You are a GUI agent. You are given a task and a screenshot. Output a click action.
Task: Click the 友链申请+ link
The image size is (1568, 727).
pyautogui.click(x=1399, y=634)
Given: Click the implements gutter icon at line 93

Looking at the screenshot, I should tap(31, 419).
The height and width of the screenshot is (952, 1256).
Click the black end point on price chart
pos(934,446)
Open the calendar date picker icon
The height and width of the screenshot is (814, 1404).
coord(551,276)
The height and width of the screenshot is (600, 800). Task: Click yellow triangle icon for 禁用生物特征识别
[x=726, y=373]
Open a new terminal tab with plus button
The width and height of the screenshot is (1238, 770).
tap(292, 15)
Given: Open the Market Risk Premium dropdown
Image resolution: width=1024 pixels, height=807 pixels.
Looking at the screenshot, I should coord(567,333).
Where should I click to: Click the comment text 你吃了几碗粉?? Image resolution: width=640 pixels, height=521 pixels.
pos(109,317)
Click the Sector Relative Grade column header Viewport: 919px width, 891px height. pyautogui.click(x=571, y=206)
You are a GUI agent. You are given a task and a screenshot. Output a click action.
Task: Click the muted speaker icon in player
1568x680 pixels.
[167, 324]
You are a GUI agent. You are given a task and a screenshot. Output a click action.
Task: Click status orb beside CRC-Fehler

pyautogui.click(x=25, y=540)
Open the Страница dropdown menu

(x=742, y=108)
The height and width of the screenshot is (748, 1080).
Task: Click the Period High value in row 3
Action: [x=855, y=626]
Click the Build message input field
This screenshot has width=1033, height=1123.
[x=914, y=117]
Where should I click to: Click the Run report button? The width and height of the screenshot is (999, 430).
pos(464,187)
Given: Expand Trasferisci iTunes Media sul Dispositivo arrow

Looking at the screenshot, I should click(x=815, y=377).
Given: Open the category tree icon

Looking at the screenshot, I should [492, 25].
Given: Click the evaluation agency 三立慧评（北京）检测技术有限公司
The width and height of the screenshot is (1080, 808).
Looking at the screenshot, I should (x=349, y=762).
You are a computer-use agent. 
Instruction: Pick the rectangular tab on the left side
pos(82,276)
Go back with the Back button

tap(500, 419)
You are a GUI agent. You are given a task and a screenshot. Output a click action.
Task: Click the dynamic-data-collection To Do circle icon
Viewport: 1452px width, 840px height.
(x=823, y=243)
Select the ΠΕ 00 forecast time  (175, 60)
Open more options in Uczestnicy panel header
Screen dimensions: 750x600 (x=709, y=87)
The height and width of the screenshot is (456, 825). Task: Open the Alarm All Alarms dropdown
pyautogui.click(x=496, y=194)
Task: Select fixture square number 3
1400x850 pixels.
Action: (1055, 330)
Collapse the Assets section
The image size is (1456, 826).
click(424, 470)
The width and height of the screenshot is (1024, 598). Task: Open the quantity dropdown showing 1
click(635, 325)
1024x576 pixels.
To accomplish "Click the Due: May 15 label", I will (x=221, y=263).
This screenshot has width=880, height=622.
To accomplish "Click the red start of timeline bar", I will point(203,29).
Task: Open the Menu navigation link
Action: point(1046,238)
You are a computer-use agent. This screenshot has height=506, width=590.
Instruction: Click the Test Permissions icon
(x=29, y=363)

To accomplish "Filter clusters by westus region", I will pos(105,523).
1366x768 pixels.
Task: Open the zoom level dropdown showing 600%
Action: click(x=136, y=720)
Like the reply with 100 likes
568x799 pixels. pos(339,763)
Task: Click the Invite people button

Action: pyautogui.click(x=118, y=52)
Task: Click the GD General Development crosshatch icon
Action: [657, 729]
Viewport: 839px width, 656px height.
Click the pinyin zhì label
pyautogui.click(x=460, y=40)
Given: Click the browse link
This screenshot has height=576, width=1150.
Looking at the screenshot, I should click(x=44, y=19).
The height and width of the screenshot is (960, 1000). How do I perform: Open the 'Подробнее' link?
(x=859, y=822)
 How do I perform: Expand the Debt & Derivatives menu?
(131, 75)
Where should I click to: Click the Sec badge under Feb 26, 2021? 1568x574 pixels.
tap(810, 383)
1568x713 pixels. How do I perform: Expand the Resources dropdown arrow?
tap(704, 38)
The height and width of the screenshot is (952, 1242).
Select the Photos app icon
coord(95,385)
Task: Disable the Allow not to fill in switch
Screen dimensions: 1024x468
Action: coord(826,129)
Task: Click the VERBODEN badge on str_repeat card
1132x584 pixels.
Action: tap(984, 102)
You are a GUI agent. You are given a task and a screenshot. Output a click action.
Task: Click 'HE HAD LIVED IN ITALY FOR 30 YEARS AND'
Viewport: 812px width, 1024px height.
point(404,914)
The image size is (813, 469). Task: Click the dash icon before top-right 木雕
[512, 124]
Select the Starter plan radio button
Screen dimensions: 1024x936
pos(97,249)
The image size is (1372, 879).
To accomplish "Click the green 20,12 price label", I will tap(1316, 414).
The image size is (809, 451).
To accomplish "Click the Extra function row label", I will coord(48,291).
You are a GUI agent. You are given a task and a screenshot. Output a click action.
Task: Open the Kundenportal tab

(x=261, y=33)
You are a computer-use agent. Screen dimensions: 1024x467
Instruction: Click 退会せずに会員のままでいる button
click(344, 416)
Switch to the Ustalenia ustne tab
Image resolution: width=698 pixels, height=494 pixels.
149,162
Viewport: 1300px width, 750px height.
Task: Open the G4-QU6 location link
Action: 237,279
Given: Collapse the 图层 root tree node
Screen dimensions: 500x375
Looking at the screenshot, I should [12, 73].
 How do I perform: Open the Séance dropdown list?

▶ _Task to carry out_
Reproduce verbatim the lines of the material from the one containing "The image size is (1372, 879)." through the final line of the material, inclusive.

▶ _Task answer_
The image size is (1372, 879).
To accomplish "Click the green 20,12 price label", I will tap(1316, 414).
The image size is (809, 451).
To accomplish "Click the Extra function row label", I will coord(48,291).
You are a GUI agent. You are given a task and a screenshot. Output a click action.
Task: Open the Kundenportal tab

(x=261, y=33)
You are a computer-use agent. Screen dimensions: 1024x467
Instruction: Click 退会せずに会員のままでいる button
click(344, 416)
Switch to the Ustalenia ustne tab
Image resolution: width=698 pixels, height=494 pixels.
149,162
Viewport: 1300px width, 750px height.
Task: Open the G4-QU6 location link
Action: 237,279
Given: Collapse the 图层 root tree node
Screen dimensions: 500x375
Looking at the screenshot, I should [12, 73].
 How do I perform: Open the Séance dropdown list?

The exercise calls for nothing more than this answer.